Stored items
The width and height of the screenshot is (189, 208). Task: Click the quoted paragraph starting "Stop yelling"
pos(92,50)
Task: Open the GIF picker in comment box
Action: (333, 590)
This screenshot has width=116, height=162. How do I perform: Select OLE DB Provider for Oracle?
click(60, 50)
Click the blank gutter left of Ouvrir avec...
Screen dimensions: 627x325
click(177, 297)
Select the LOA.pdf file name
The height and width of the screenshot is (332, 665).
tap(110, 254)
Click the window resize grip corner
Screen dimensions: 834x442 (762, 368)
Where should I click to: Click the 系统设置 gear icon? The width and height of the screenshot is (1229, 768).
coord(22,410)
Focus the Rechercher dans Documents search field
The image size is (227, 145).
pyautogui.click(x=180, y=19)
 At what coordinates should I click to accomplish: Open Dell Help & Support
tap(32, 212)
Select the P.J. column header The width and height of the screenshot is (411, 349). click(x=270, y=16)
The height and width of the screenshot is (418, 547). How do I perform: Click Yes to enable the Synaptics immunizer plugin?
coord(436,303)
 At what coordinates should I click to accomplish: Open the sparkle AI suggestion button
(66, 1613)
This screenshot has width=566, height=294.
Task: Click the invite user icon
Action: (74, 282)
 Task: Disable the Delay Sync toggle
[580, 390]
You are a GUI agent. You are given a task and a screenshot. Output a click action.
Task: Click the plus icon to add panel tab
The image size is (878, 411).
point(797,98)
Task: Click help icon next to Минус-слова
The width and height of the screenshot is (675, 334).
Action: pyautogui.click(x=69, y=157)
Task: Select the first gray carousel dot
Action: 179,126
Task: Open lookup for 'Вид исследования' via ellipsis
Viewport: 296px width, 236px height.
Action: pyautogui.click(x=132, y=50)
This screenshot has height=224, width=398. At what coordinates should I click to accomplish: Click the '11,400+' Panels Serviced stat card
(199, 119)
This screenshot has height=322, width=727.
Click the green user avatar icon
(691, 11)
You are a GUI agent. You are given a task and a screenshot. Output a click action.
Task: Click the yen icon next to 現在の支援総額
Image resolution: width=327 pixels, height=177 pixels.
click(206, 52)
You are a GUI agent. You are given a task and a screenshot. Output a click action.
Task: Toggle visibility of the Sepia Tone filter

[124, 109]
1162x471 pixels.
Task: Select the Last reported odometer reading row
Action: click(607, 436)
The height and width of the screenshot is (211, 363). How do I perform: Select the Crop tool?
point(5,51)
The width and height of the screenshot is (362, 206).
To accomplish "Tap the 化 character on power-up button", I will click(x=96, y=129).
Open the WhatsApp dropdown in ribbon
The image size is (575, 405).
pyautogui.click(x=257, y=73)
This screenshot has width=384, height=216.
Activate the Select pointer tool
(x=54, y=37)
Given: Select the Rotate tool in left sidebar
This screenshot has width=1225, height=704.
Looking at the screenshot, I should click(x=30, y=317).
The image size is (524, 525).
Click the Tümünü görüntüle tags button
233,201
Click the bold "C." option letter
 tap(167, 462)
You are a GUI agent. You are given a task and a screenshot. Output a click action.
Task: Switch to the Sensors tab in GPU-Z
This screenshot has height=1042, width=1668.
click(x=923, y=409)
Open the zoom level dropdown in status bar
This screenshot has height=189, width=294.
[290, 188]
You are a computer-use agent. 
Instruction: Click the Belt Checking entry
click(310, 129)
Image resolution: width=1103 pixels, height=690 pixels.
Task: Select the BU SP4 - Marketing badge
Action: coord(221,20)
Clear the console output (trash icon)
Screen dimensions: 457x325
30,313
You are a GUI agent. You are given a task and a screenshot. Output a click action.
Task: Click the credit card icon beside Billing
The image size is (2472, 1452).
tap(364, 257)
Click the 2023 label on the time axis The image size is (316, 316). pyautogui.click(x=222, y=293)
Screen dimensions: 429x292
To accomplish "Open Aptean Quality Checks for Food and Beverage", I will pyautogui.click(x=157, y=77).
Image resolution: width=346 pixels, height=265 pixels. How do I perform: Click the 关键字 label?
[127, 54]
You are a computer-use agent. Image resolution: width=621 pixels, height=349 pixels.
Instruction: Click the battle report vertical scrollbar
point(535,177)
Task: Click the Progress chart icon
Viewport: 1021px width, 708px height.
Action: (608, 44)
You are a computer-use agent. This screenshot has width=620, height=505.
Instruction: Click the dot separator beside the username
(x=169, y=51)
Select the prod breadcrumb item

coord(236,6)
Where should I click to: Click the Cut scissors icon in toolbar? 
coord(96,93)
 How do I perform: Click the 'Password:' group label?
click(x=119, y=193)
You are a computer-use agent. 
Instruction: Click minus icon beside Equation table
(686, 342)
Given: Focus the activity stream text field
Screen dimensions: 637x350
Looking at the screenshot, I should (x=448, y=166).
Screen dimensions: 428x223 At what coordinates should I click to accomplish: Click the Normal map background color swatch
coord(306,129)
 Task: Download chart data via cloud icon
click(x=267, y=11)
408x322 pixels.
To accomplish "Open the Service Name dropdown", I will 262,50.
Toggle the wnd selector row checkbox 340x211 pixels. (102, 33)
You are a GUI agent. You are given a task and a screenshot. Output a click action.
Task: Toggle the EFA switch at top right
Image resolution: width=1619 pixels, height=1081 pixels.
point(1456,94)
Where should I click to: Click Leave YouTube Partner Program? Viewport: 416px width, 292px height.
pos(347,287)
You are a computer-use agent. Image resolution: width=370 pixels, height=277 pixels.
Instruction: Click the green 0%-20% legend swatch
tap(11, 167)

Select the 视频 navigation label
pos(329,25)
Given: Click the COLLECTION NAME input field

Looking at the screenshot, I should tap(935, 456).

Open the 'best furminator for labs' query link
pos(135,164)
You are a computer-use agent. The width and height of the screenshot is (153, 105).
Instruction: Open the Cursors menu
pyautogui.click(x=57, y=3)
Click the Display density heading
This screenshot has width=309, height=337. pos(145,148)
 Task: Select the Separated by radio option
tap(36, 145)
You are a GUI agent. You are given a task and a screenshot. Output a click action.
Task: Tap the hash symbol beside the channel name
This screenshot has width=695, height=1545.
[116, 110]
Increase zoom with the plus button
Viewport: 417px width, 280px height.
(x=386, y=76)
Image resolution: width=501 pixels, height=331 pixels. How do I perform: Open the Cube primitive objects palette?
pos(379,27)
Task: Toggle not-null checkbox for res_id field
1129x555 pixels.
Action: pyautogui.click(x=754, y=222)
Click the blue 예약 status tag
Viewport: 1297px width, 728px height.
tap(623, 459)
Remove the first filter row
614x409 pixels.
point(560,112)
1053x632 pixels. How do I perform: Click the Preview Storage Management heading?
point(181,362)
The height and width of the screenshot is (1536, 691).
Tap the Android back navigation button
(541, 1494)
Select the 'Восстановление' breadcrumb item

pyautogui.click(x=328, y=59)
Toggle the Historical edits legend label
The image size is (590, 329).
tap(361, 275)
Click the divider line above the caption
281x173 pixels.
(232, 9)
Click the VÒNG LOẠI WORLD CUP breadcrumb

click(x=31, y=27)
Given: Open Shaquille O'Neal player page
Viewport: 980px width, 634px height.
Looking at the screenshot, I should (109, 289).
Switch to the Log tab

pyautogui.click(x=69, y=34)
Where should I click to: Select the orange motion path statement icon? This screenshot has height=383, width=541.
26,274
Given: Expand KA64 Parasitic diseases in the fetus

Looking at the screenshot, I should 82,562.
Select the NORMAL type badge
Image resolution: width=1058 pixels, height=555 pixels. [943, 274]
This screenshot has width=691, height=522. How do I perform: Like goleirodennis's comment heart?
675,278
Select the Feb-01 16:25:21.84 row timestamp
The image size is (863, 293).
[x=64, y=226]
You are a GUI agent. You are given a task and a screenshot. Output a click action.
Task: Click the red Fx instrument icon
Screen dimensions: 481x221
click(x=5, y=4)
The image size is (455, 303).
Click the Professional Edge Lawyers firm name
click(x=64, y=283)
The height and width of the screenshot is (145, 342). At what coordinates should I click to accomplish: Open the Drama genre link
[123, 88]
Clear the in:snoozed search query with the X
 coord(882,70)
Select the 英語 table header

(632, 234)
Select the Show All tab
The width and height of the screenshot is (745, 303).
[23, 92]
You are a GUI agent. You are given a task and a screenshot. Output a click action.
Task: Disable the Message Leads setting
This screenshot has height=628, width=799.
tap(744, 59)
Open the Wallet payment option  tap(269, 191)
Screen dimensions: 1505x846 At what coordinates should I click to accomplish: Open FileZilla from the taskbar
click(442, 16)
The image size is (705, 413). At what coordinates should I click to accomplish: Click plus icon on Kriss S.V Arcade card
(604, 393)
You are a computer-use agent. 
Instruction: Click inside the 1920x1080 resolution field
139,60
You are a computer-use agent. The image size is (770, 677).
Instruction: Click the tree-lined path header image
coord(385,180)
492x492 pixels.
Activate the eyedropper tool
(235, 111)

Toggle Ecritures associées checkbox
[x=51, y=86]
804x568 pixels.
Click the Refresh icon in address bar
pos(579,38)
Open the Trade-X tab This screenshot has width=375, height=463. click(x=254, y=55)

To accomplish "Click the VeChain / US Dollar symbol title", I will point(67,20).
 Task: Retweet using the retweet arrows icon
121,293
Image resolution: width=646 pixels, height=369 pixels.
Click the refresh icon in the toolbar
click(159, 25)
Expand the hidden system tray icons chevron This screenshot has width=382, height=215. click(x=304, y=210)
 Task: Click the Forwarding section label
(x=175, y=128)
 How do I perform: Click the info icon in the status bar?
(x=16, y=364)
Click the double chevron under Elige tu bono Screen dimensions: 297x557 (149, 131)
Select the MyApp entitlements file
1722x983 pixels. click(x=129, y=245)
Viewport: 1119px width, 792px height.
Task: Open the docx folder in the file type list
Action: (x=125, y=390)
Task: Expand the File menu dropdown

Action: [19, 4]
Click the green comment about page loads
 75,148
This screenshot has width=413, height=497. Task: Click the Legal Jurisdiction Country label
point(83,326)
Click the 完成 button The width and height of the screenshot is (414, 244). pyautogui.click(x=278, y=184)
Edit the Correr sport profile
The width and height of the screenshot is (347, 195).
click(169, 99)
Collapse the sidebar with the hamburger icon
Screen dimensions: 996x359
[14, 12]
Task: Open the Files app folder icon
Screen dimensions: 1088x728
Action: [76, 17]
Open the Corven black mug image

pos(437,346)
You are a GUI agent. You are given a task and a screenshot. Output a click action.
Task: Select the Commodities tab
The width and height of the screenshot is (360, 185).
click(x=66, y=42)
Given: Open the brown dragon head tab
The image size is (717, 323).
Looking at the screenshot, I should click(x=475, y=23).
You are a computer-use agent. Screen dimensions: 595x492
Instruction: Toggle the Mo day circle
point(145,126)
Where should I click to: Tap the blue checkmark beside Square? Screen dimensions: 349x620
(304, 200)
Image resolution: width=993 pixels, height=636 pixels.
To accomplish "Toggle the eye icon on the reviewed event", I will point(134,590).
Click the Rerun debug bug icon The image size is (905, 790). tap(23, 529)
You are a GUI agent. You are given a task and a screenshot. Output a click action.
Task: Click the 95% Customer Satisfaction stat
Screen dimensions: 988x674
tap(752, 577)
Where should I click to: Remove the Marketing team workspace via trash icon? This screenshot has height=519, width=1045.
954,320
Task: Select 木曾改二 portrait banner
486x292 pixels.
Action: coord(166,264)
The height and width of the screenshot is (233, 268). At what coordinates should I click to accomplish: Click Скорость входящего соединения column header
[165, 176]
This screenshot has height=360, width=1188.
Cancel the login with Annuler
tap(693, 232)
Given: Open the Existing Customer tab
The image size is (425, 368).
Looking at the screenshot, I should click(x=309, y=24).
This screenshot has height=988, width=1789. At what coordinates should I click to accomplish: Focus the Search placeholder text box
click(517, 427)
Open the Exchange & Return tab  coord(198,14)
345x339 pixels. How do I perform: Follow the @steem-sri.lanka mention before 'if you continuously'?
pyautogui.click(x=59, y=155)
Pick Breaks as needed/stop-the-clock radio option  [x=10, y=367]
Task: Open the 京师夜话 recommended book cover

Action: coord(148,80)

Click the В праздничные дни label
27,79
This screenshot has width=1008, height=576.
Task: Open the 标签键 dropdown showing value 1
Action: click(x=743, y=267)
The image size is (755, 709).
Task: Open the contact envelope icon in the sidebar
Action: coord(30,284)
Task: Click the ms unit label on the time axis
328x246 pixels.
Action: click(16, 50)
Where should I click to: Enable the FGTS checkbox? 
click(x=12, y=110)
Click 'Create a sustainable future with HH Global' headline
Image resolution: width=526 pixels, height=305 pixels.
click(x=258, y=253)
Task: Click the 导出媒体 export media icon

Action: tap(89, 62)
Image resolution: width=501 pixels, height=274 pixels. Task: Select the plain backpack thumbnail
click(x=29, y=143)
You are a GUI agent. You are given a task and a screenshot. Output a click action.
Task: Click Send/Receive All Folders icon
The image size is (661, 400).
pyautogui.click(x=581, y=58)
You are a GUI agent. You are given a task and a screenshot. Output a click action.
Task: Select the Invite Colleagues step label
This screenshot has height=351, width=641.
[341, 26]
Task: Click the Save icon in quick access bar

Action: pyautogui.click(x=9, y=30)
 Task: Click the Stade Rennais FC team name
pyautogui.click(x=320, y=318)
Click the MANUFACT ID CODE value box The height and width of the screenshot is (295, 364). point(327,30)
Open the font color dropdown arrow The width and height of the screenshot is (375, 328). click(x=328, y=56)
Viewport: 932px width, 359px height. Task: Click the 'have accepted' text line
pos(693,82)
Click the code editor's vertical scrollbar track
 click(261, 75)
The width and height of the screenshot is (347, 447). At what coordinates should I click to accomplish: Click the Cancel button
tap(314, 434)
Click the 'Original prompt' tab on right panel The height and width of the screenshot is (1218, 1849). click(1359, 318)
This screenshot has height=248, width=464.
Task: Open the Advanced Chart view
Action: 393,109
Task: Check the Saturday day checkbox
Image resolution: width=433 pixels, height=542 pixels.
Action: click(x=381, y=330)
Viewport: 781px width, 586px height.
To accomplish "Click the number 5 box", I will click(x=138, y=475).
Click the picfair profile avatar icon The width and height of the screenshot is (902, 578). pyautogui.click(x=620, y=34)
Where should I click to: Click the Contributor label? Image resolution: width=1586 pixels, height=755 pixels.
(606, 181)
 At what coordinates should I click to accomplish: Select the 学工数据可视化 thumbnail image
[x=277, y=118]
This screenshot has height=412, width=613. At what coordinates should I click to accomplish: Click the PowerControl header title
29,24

**EXERCISE BRIEF**
Give nothing but the number of lines in the entries that include "symbol".

**ANSWER TO THIS PROBLEM**
2